The FTA said the strategy is a step in the right direction, and welcomed the multi-faceted approach.
Pauline Bastidon, FTA head of European policy, said: “An effective framework for low emission alternative energy and an adequate roll-out of infrastructure for alternative fuels are key for us and can go a long way in helping the logistics sector reduce its carbon footprint.”
However, the FTA added that two key issues were not adequately addressed in the strategy: grants to support take-up of new technology; and changes to vehicle weights and dimensions.
“The EC needs to ensure that financial instruments providing guarantees to private investors are not the only source of funding available for the take-up of new technologies, and we would also like to see changes to vehicle weights and dimensions considered as a fundamental measure to reduce carbon emissions,” Bastidon added.
The ACEA, which represents vehicle manufacturers across Europe, called for a more balanced approach to reducing CO2 emissions, with more emphasis on all modes of transport – including air, maritime and rail.

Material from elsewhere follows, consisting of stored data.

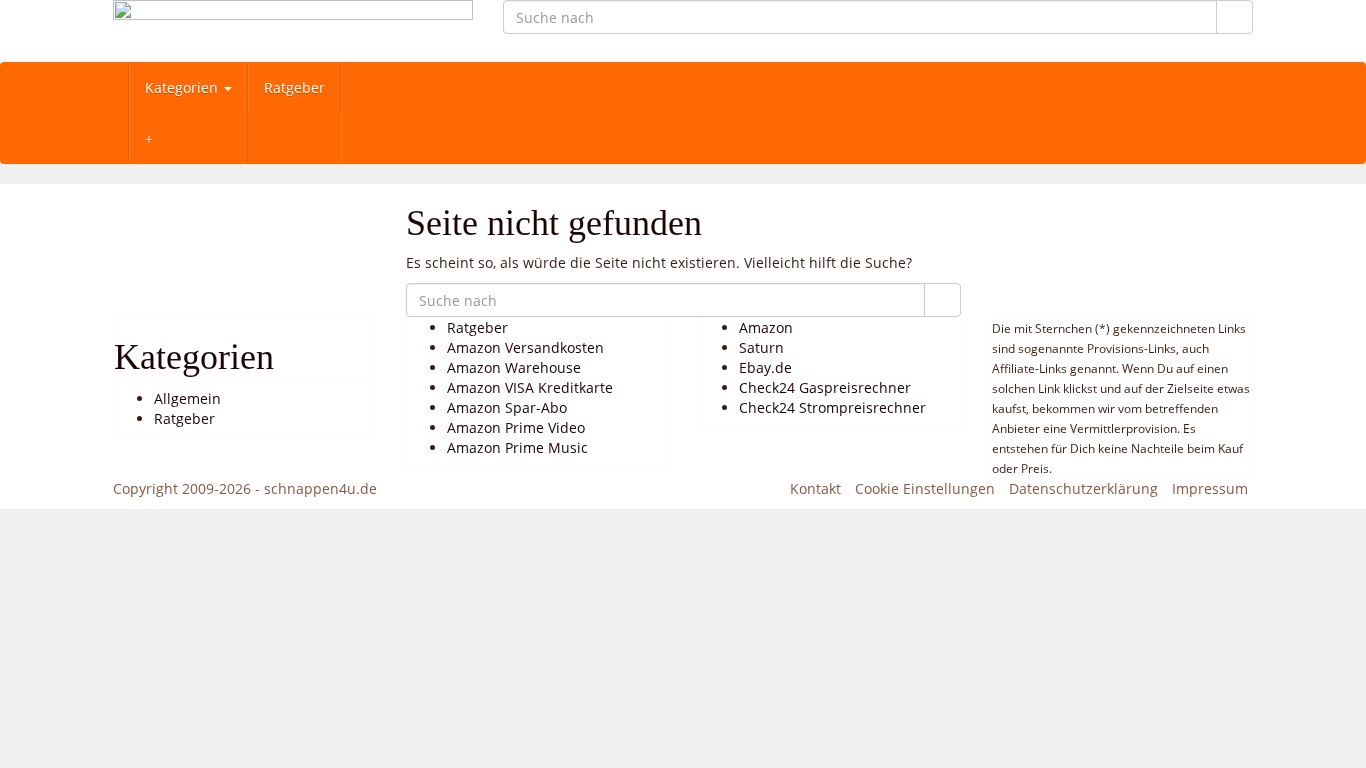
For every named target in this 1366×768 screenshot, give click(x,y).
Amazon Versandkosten (525, 347)
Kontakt (815, 488)
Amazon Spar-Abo (507, 407)
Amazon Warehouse (514, 367)
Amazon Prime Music (517, 447)
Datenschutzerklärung (1083, 488)
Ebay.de (765, 367)
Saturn (761, 347)
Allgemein (187, 398)
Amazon (766, 327)
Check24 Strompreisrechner (832, 407)
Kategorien (183, 87)
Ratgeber (294, 87)
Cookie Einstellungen (925, 488)
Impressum (1210, 488)
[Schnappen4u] (293, 31)
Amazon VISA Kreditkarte (530, 387)
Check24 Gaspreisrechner (825, 387)
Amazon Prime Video (516, 427)
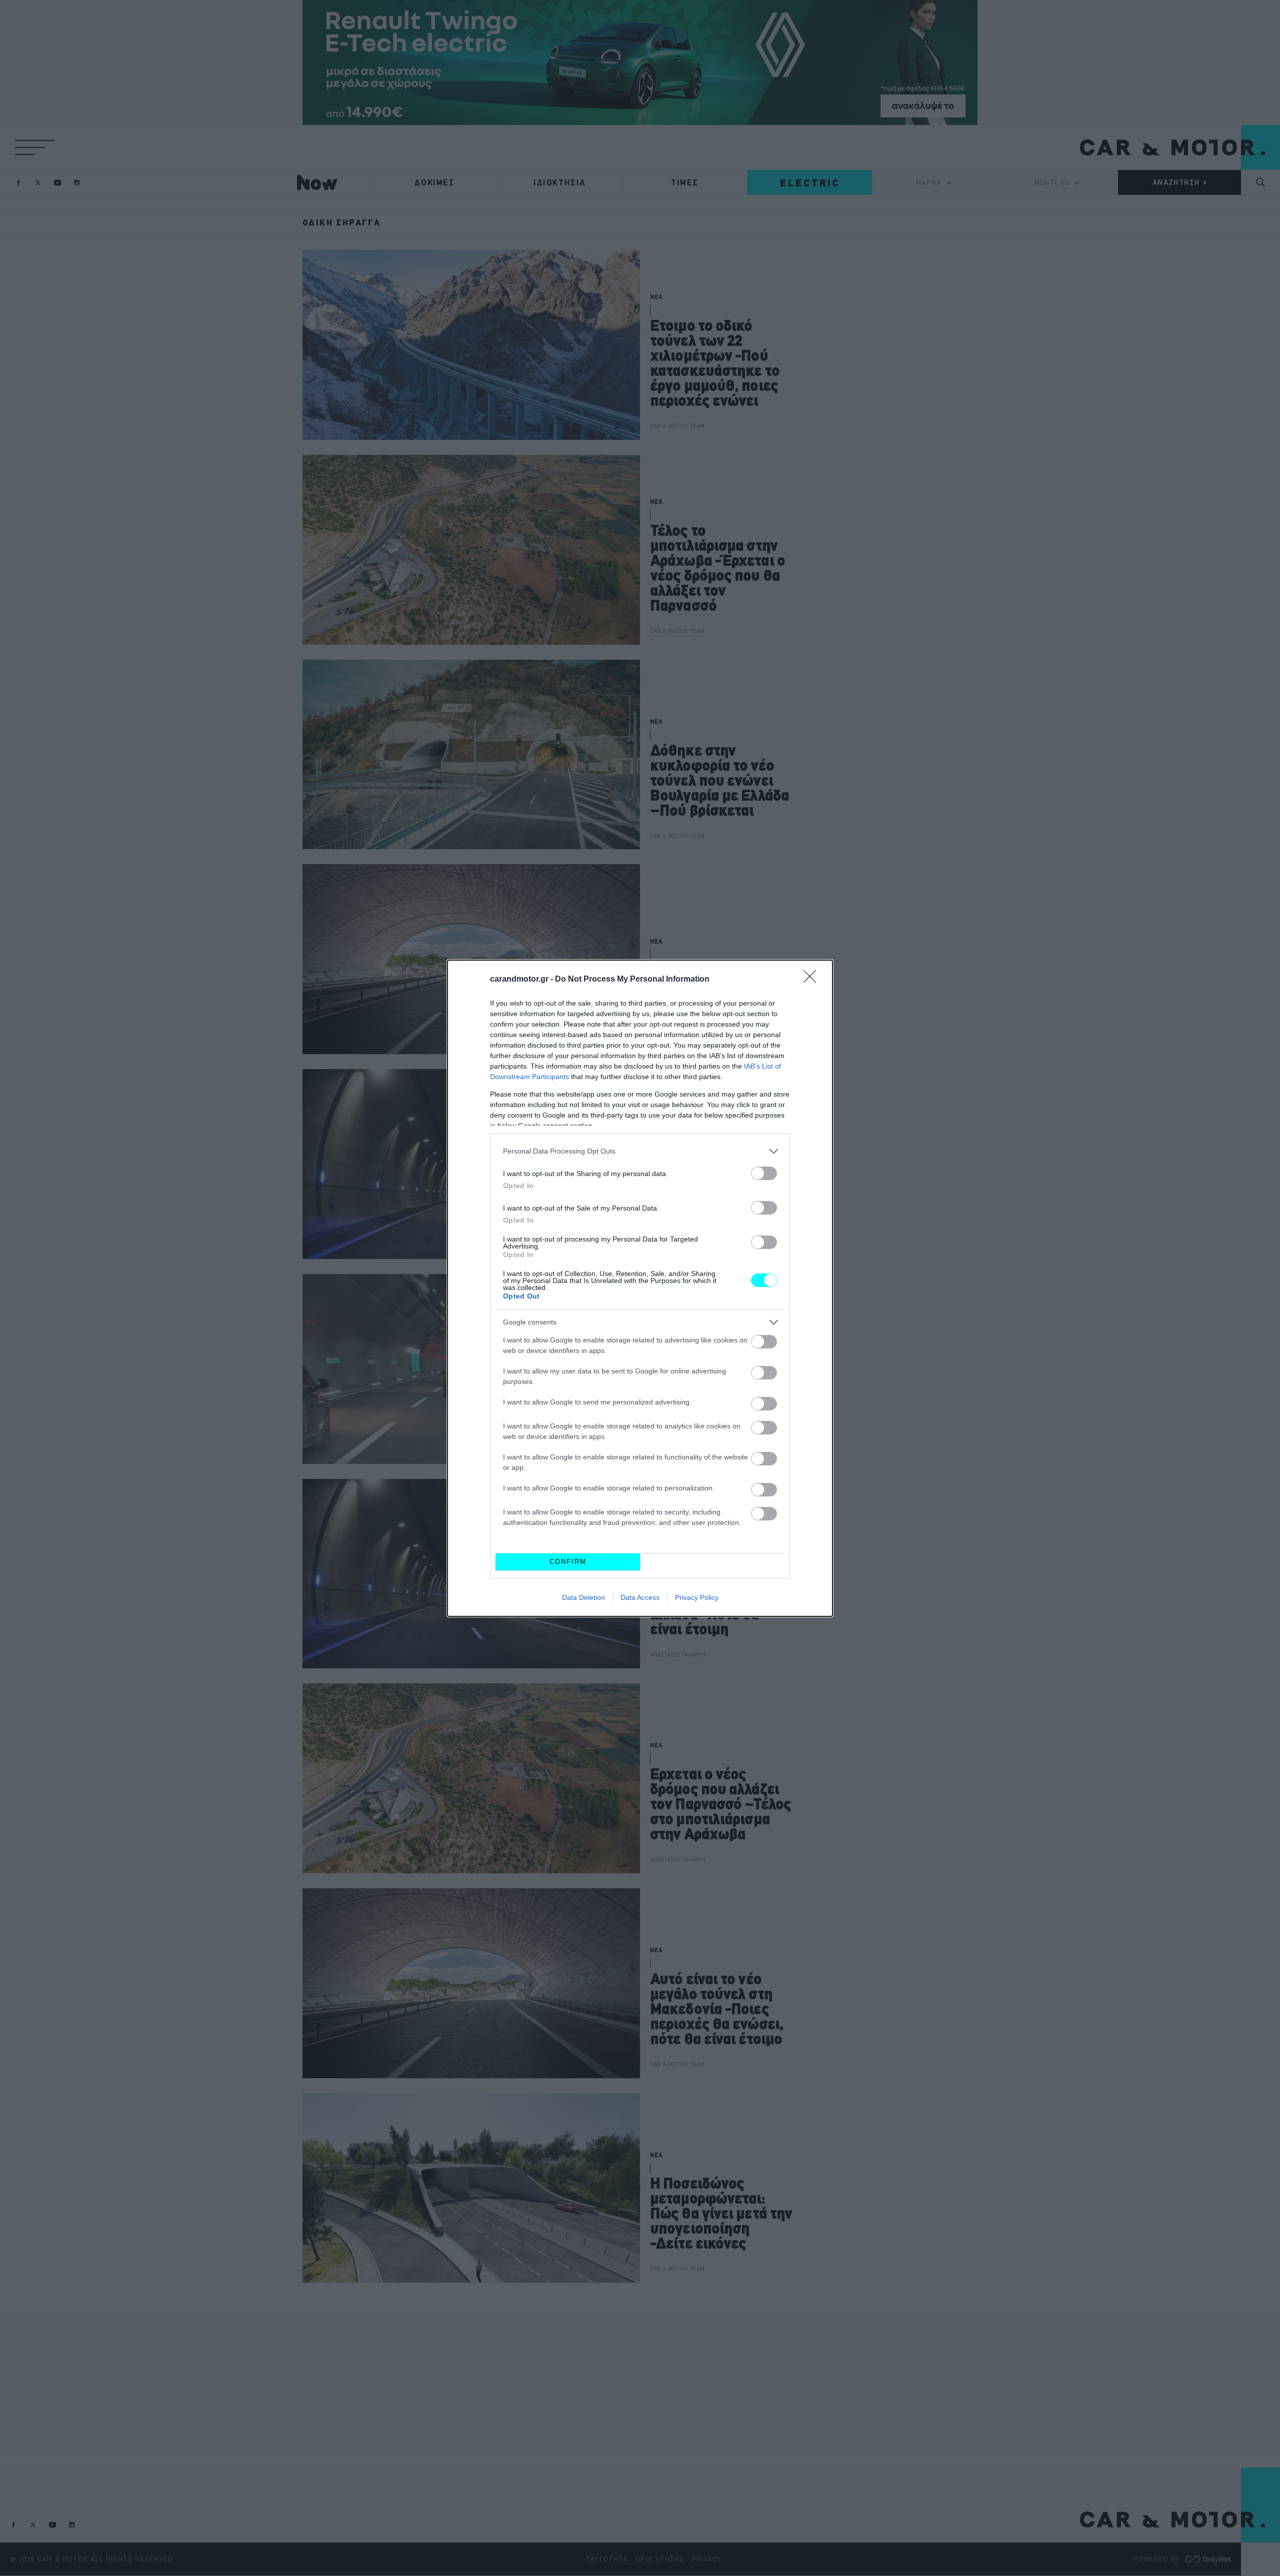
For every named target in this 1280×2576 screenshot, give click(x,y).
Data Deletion (583, 1597)
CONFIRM (568, 1561)
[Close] (813, 979)
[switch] (764, 1173)
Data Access (640, 1597)
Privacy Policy (696, 1597)
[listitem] (640, 1151)
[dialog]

It added that technology neutrality is key to supporting innovation and welcomed the fact this principle was embedded in the new strategy.
The association added that industry is working closely with the EC on a computer simulation tool (VECTO), which will model CO2 emissions from a wide variety of complete truck and trailer configurations. By 2018, VECTO will enable manufacturers to provide certified CO2 values to their customers for each and every truck produced.
ACEA urged the EC to allow enough time to analyse the impact of VECTO data and certification procedure before setting new CO2 limits.